-------- PROVIDED INFORMATION

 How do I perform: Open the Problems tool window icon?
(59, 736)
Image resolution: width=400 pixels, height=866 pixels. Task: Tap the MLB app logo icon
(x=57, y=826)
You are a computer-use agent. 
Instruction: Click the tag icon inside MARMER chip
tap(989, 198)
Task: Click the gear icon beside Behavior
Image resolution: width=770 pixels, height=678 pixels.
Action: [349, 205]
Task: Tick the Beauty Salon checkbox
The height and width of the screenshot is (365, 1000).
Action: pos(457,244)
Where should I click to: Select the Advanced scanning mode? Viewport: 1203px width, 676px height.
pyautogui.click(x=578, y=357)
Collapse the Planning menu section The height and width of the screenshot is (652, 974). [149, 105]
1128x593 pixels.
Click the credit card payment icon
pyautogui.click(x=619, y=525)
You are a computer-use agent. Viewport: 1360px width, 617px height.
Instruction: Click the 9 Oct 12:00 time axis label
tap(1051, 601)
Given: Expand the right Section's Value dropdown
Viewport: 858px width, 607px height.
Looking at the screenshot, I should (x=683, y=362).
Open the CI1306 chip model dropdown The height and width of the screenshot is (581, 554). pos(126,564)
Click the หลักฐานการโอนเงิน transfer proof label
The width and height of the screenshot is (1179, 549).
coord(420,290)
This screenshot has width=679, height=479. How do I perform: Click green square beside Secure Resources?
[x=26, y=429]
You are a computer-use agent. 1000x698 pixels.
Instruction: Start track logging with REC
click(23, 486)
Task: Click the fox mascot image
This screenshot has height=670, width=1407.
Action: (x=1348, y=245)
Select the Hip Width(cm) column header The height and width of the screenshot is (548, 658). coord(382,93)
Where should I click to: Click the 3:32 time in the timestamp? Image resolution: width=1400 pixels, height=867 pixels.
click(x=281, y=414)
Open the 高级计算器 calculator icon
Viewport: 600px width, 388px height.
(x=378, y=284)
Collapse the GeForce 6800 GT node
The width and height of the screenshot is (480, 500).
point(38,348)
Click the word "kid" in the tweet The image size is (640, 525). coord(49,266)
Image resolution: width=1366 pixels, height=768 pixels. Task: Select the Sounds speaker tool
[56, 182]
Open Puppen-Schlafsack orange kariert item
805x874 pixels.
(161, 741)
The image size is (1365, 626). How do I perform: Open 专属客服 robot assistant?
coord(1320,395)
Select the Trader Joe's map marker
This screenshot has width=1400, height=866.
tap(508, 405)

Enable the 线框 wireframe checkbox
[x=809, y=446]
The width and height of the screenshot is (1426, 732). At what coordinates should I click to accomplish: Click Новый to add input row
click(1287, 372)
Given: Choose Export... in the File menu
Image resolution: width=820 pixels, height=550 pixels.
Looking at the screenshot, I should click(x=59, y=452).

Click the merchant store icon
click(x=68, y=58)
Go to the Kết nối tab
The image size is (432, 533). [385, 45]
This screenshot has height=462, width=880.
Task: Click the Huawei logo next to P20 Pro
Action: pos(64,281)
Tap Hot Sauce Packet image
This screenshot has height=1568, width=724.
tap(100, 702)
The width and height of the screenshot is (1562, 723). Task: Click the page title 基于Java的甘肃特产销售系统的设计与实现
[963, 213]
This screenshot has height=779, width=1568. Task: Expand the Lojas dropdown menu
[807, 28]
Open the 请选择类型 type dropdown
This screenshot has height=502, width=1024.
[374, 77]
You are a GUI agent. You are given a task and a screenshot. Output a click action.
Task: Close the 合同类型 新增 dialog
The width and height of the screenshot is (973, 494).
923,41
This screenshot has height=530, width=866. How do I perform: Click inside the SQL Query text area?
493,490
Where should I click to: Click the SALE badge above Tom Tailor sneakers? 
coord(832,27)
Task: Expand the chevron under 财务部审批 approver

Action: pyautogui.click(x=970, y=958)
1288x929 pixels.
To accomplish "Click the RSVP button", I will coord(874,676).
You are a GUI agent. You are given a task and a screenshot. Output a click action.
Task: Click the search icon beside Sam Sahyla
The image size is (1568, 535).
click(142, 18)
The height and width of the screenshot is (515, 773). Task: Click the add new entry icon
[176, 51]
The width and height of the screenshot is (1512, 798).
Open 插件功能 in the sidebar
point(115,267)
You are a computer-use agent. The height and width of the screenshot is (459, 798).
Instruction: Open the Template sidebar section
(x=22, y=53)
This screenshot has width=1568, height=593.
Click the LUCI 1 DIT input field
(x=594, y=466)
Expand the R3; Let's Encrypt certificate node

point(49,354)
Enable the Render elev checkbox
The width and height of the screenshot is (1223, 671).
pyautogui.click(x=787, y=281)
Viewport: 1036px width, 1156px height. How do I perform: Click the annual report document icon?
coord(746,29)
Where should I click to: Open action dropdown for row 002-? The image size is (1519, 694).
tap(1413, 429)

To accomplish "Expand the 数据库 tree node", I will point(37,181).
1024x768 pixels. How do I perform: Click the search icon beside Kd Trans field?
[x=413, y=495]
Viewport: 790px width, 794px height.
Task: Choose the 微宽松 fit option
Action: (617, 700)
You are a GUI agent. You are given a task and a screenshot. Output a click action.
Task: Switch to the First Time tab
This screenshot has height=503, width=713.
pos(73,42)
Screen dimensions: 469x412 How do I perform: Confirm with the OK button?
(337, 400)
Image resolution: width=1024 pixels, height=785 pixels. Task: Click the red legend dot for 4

----------------

* PROBLEM DETAILS *
Your answer must be the complete listing, retyped exactly.

* EXPECTED ANSWER *
 How do I perform: Open the Problems tool window icon?
(59, 736)
Image resolution: width=400 pixels, height=866 pixels. Task: Tap the MLB app logo icon
(x=57, y=826)
You are a computer-use agent. 
Instruction: Click the tag icon inside MARMER chip
tap(989, 198)
Task: Click the gear icon beside Behavior
Image resolution: width=770 pixels, height=678 pixels.
Action: [349, 205]
Task: Tick the Beauty Salon checkbox
The height and width of the screenshot is (365, 1000).
Action: pos(457,244)
Where should I click to: Select the Advanced scanning mode? Viewport: 1203px width, 676px height.
pyautogui.click(x=578, y=357)
Collapse the Planning menu section The height and width of the screenshot is (652, 974). [149, 105]
1128x593 pixels.
Click the credit card payment icon
pyautogui.click(x=619, y=525)
You are a computer-use agent. Viewport: 1360px width, 617px height.
Instruction: Click the 9 Oct 12:00 time axis label
tap(1051, 601)
Given: Expand the right Section's Value dropdown
Viewport: 858px width, 607px height.
Looking at the screenshot, I should (x=683, y=362).
Open the CI1306 chip model dropdown The height and width of the screenshot is (581, 554). pos(126,564)
Click the หลักฐานการโอนเงิน transfer proof label
The width and height of the screenshot is (1179, 549).
coord(420,290)
This screenshot has width=679, height=479. How do I perform: Click green square beside Secure Resources?
[x=26, y=429]
You are a computer-use agent. 1000x698 pixels.
Instruction: Start track logging with REC
click(23, 486)
Task: Click the fox mascot image
This screenshot has height=670, width=1407.
Action: (x=1348, y=245)
Select the Hip Width(cm) column header The height and width of the screenshot is (548, 658). coord(382,93)
Where should I click to: Click the 3:32 time in the timestamp? Image resolution: width=1400 pixels, height=867 pixels.
click(x=281, y=414)
Open the 高级计算器 calculator icon
Viewport: 600px width, 388px height.
(x=378, y=284)
Collapse the GeForce 6800 GT node
The width and height of the screenshot is (480, 500).
point(38,348)
Click the word "kid" in the tweet The image size is (640, 525). coord(49,266)
Image resolution: width=1366 pixels, height=768 pixels. Task: Select the Sounds speaker tool
[56, 182]
Open Puppen-Schlafsack orange kariert item
805x874 pixels.
(161, 741)
The image size is (1365, 626). How do I perform: Open 专属客服 robot assistant?
coord(1320,395)
Select the Trader Joe's map marker
This screenshot has width=1400, height=866.
tap(508, 405)

Enable the 线框 wireframe checkbox
[x=809, y=446]
The width and height of the screenshot is (1426, 732). At what coordinates should I click to accomplish: Click Новый to add input row
click(1287, 372)
Given: Choose Export... in the File menu
Image resolution: width=820 pixels, height=550 pixels.
Looking at the screenshot, I should click(x=59, y=452).

Click the merchant store icon
click(x=68, y=58)
Go to the Kết nối tab
The image size is (432, 533). [385, 45]
This screenshot has height=462, width=880.
Task: Click the Huawei logo next to P20 Pro
Action: pos(64,281)
Tap Hot Sauce Packet image
This screenshot has height=1568, width=724.
tap(100, 702)
The width and height of the screenshot is (1562, 723). Task: Click the page title 基于Java的甘肃特产销售系统的设计与实现
[963, 213]
This screenshot has height=779, width=1568. Task: Expand the Lojas dropdown menu
[807, 28]
Open the 请选择类型 type dropdown
This screenshot has height=502, width=1024.
[374, 77]
You are a GUI agent. You are given a task and a screenshot. Output a click action.
Task: Close the 合同类型 新增 dialog
The width and height of the screenshot is (973, 494).
923,41
This screenshot has height=530, width=866. How do I perform: Click inside the SQL Query text area?
493,490
Where should I click to: Click the SALE badge above Tom Tailor sneakers? 
coord(832,27)
Task: Expand the chevron under 财务部审批 approver

Action: pyautogui.click(x=970, y=958)
1288x929 pixels.
To accomplish "Click the RSVP button", I will coord(874,676).
You are a GUI agent. You are given a task and a screenshot. Output a click action.
Task: Click the search icon beside Sam Sahyla
The image size is (1568, 535).
click(142, 18)
The height and width of the screenshot is (515, 773). Task: Click the add new entry icon
[176, 51]
The width and height of the screenshot is (1512, 798).
Open 插件功能 in the sidebar
point(115,267)
You are a computer-use agent. The height and width of the screenshot is (459, 798).
Instruction: Open the Template sidebar section
(x=22, y=53)
This screenshot has width=1568, height=593.
Click the LUCI 1 DIT input field
(x=594, y=466)
Expand the R3; Let's Encrypt certificate node

point(49,354)
Enable the Render elev checkbox
The width and height of the screenshot is (1223, 671).
pyautogui.click(x=787, y=281)
Viewport: 1036px width, 1156px height. How do I perform: Click the annual report document icon?
coord(746,29)
Where should I click to: Open action dropdown for row 002-? The image size is (1519, 694).
tap(1413, 429)

To accomplish "Expand the 数据库 tree node", I will point(37,181).
1024x768 pixels. How do I perform: Click the search icon beside Kd Trans field?
[x=413, y=495]
Viewport: 790px width, 794px height.
Task: Choose the 微宽松 fit option
Action: (617, 700)
You are a GUI agent. You are given a task and a screenshot. Output a click action.
Task: Switch to the First Time tab
This screenshot has height=503, width=713.
pos(73,42)
Screen dimensions: 469x412 How do I perform: Confirm with the OK button?
(337, 400)
Image resolution: width=1024 pixels, height=785 pixels. Task: Click the red legend dot for 4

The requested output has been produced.